Years ago, I volunteered to teach a class at San Quentin State Prison in Marin County, California. My contribution was to teach a part of a reentry program for inmates who were convicted for less serious crimes. Sorry, couldn't find a picture of San Quentin, this is Alcatraz but you get the idea.
I just happened to be living in Corte Madera across the Bay from the prison and from my vantage point on the hill, the facility seemed like Avalon, but of course, it was far from it. San Quentin had existed since the time of President Lincoln and and was built brick by brick from materials were brought in on barges from the Bay. At the time, Marin County was just country. No Golden Gate Bridge. It was a summer retreat for rich San Franciscans.

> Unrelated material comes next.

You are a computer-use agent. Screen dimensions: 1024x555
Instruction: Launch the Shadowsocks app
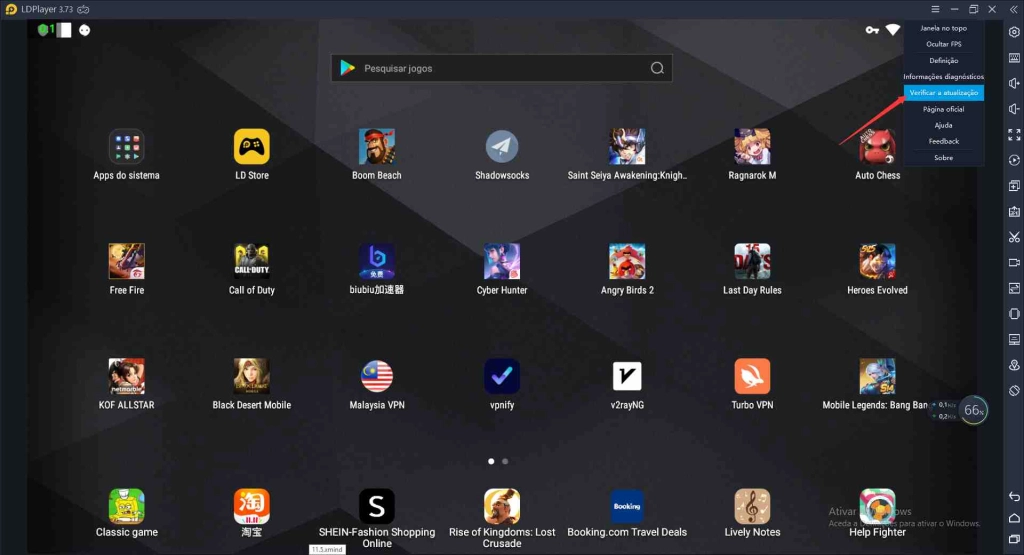[502, 147]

I had just completed my NLP training and was seeing clients in my home. I had a breathtaking view of the Bay, where ferry boats would glide along the water taking commuters back and fourth from Larkspur to San Francisco. I began to imagine what it would feel like to be incarcerated and I had this great idea that I might help them change their thinking to change their lives.
One day, my intuition told me to pick up the phone to find out about volunteering. My heart led me across the Bay because I knew I had the training to help them. But what did I know about prisons? I was just a naive girl city girl. Anyway, miraculously, I was transferred immediately to a woman who ran the re-entry program and we clicked right away. I cannot tell you how miraculous this instant connection was. It was really a miracle as I was never able to get through to her again using the prison phone system. Fate?
I was accepted as a volunteer with the fresh enthusiasm of a recent NLP grad. For those who don't know NLP, that is short for Neuro-Linguistic Programming, the foundation of Tony Robbins work, but much more in depth. I was given great freedom to come and go from the facility and every other Tuesday I would sneak in my secret stash of cookies and uplifting videos, like Aladdin, for our students. The teacher, Nancy, was a heart person and probably an empath. She loved on her students and welcomed me with open arms. We were a good team.
She and I modeled healthy, self respecting, caring women to many who had only thought of women besides their mothers and aunts as their "old ladies." We focused our love and lessons on the little wounded boys inside them. Nancy and I were very transparent at times about our life struggles and I even remembered crying in front of them which seemed to allow them to open up about their wounds. Most of them were black from the community of Richmond and were in gangs so opening up in front of other inmates was truly forbidden, but some shared their past with great emotion. They trusted us because we sincerely came from our hearts and our hurts. This class was not a job for Nancy or myself. It was our mission.
I remember very little of what I taught them but one thing I do remember was teaching them the affirmation, "I am worthy of love and respect." Some took it to heart and hopefully remembered to internalize these beliefs and grow in confidence once we were long gone.
"I am worthy of love and respect." Isn't that what we all need to tell ourselves empaths, sensitives or not? If the people who are wounded as so many people are, preferring to cover up their hurts with blame and violence, accepted the truth of this expression we could live from healing not heartbreak.
Please know you are worthy of love and respect and give it to yourself and extend it to others. I miss my guys because their accepting me was my great honor. They treated me with respect and kindness because I respected them. I loved my sessions at San Quentin which is unusual for a girl from Manhattan. Please know these words are true for you, too.